I do know that absolute precision in the attack transients in the time domain, relative to a fixed timeline (phase shift not included, phase distortion and ringing included) is something I definetly hear and I am so glad that i do because it adds to my listening enjoyment very much, especially with recordings done on low feedback tube equipment.

as for ultrasonic frequencies, my ears get very tired after 20 minutes of 78 records.

78 records are very fast and noisy, and I assume that they have noise that goes up over the 100KHz mark.

a lowpass filter at 12K does make them more tolerable.

even though our brains do not register over 20KHz, the immediate nervous system near the ear seemingly does.. otherwise ears would not get tired with ultrasonics.


You are at "square 1". You did not read my paper, nor did you follow any of the explanations.

You said: "to me, personally speaking, the timing resolution argument did not totally fall apart. I don't wish to discuss it further because it pivots on arguments that are too difficult to prove."

The subject has been covered over and over! The time resolution (minimum impulse width) IS THE SAME AS BANDWIDTH. It is a FUNDAMENTAL BASIC FACT OF PHYSICS AND MATH. The minimum impulse width of a system is LIMITED BY THE LOWEST PART IN THE CHAIN (be it mic, speaker or ear...)

======

Can you continue the audio discussion above on time resolution and bandwidth, picking up right after its final sentence?

======

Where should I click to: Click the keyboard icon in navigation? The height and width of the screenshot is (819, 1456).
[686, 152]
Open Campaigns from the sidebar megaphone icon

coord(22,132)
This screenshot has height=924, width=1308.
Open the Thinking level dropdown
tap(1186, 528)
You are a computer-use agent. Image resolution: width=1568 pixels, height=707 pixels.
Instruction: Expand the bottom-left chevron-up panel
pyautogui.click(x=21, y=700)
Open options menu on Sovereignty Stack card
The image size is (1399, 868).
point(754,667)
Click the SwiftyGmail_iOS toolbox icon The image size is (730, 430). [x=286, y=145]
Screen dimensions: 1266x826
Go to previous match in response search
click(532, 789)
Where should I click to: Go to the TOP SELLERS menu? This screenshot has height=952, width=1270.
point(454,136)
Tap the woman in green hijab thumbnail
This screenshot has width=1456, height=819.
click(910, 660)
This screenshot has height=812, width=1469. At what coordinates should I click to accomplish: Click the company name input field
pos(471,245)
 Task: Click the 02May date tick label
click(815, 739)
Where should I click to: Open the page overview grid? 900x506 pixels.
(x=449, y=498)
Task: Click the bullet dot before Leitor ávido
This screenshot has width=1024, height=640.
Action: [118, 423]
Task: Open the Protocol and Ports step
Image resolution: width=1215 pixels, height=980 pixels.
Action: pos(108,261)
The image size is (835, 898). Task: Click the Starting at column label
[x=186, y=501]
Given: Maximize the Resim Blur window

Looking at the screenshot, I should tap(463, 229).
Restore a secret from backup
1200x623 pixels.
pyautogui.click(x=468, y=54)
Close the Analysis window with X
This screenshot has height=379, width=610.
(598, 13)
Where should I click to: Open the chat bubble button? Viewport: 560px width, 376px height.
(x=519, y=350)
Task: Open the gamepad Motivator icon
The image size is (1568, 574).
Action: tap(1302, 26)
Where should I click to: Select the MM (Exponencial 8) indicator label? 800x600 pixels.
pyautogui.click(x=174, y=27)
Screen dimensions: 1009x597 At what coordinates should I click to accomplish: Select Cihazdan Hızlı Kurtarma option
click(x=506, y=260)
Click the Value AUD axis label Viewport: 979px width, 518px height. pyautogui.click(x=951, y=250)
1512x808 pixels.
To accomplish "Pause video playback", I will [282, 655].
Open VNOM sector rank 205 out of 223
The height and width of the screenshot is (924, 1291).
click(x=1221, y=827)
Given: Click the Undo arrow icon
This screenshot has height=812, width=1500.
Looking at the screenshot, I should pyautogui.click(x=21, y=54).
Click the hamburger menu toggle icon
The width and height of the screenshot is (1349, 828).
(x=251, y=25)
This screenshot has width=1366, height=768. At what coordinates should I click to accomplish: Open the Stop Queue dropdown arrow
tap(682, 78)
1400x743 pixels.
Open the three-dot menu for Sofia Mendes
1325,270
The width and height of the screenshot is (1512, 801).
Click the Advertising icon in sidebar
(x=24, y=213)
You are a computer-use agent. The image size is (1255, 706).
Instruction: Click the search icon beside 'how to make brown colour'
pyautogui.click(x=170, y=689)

======

> **Answer**
You said: "as far as any real system increasing in accuracy with an increase of samples for a given slice of time, that would apply to any sampling system, once the invariable unknown element' is considered part of the equation... but seemingly that does not apply to the world of audio converters.. oh well.."

Well you do not understand Nyqusit theory. More dots is NOT MORE DETAIL. In theory, there is NOTHING TO BE GAINED by sampling faster the twice the highest frequency of the content, be it audio, video or what not. Audio IS NOT DIFFERENT!
In practice, one may need some reasonable margin above the theoretical X2 factor, all that is well understood.

I will not comment on the rest of your statements. Please look at the rules of this site. We try to avoid subjective remarks.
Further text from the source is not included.